Passage fourni:
──────────────────────────────
1er mai : un peuple divisé contre lui-même

La France n’est guère dans l’unité la plus totale, c'est le moins qu'on puisse dire. Après deux mois de débats et de manifestations intenses, notre pays n’en ressort que plus divisé. Mais il n’y a pas que sur le débat du mariage homosexuel que les divisions sont profondes. Jour traditionnel de manifestations, le 1er mai en montre aussi son lot : chacun surfe sur la vague de la « fracture », et se cherche le coupable de tous nos maux. Comment retrouver l'unité, et le sens du bien commun ?

« Tout royaume divisé contre lui-même court à la ruine ; et nulle ville, nulle maison, divisée contre elle-même, ne saurait se maintenir » (Mt 12, 25). Cette parole est du Christ ! Comme citoyen attaché à son pays ; comme chrétien attaché au bien commun ; comme prêtre attentif à la destinée du peuple auquel il est envoyé, je me pose cette question : la France a-t-elle encore une espérance ?

La France a-t-elle encore une espérance ?

Le pape François, encore cardinal Bergoglio, avait donné une conférence (en espagnol) sur l’unité d’une nation, entre « utopie, pensée et engagement », dans sa présentation de la huitième Conférence pastorale sociale centrale qui s’est tenue le 25 Juin 2005 (attention, la traduction n’est pas officielle !). Il y expliquait que l’unité d’une nation se fait autour de trois axes : le passé, l’avenir et le présent : « Nous pouvons dire que l’unité du peuple est fondée sur [ces] trois piliers qui font que notre relation avec le temps est dans une tension dialectique entre l’avant et l’après. » Et ce texte me fait beaucoup réfléchir, aujourd’hui plus que jamais.
──────────────────────────────
Extraits de données:
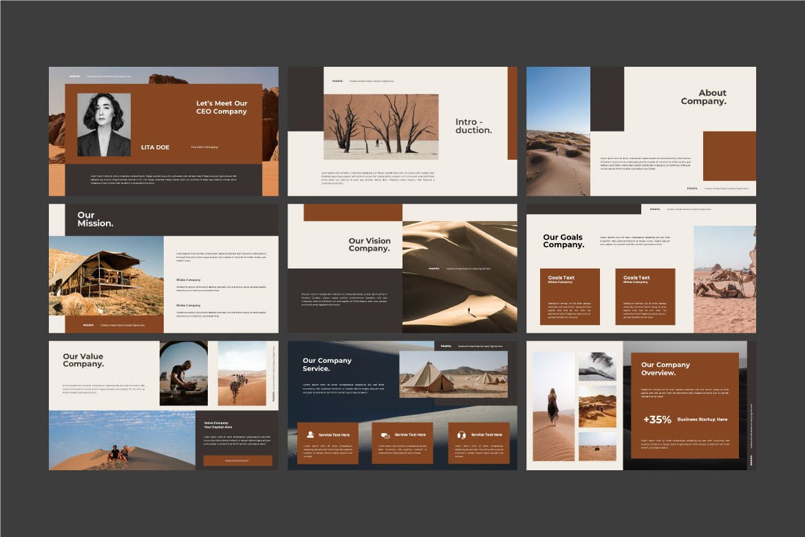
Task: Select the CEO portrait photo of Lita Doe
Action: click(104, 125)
──────────────────────────────
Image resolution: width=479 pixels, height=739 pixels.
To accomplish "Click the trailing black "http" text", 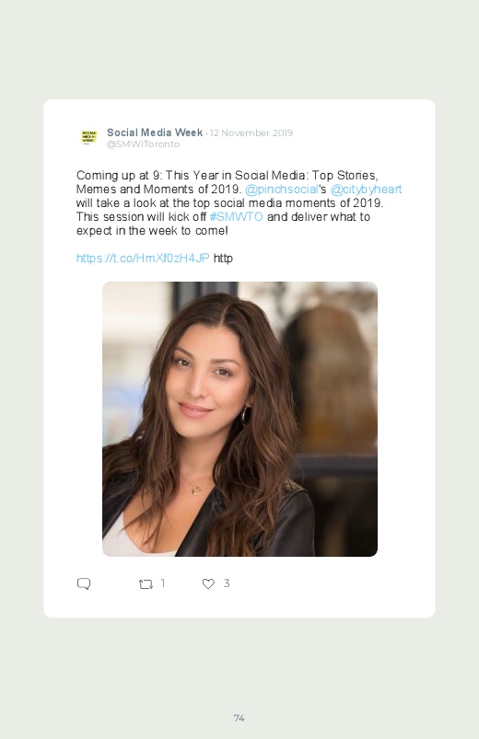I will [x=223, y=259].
──────────────────────────────
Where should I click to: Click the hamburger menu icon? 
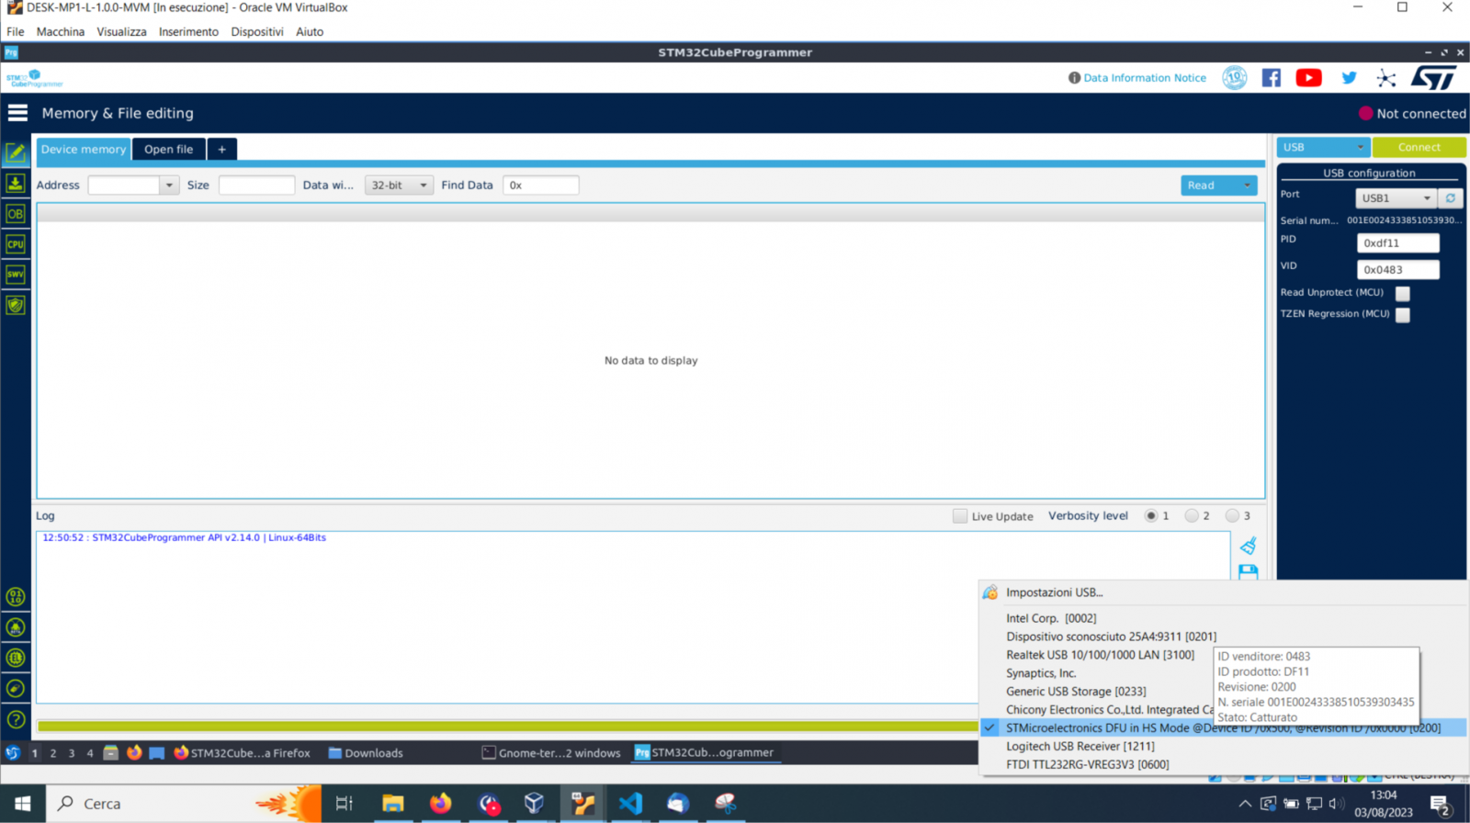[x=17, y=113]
──────────────────────────────
Objectif: Pourriez-vous poursuivre le passage sur la France divisée du 1er mai après sa dernière phrase ? Les entrées ne sont d'aucune utilité ici.

Voici le résultat:
Il invite une nation à repenser son histoire et ses racines. Un peuple qui n’a « aucun souvenir de ses racines » perd tout désir de croissance, tout désir d’identité et tout désir d’action. Or, il me semble que la France arrive au carrefour d’une histoire qu’elle a bel et bien oubliée. Depuis plus de 200 ans, « nous nous battons contre » mais sans véritable projet commun et tout y est passé : l’autorité, la religion, la morale, les politiques, l’Europe, etc. Et quel est le résultat ? À force d’avoir tapé sur tout le monde, depuis toutes ces années, nous avons forgé l’éclatement d’une société où l’individualisme si décrié ici ou là est devenu la norme de notre défaitisme…

Boucs émissaires

Dans un pays si morcelé et fondé sur cet individualisme primaire, nous en arrivons à nous battre maintenant les uns contre les autres. Dans la crise que nous traversons (non seulement économique, mais aussi morale, spirituelle, anthropologique), on cherche constamment son bouc émissaire, sans jamais le trouver vraiment. On passe d’un coupable à un autre : cela nous divertit. Chaque jour, les mass médias nous apportent leur lot de coupables dont nous réclamons la tête comme pour mieux oublier. Dans l’Ancien Testament, déjà, le bouc émissaire était cet animal que l’on excluait du troupeau et du village : il partait errer dans le désert pour y mourir seul, chargé symboliquement du péché du peuple. Mais ça n’est que du symbole : le péché demeure.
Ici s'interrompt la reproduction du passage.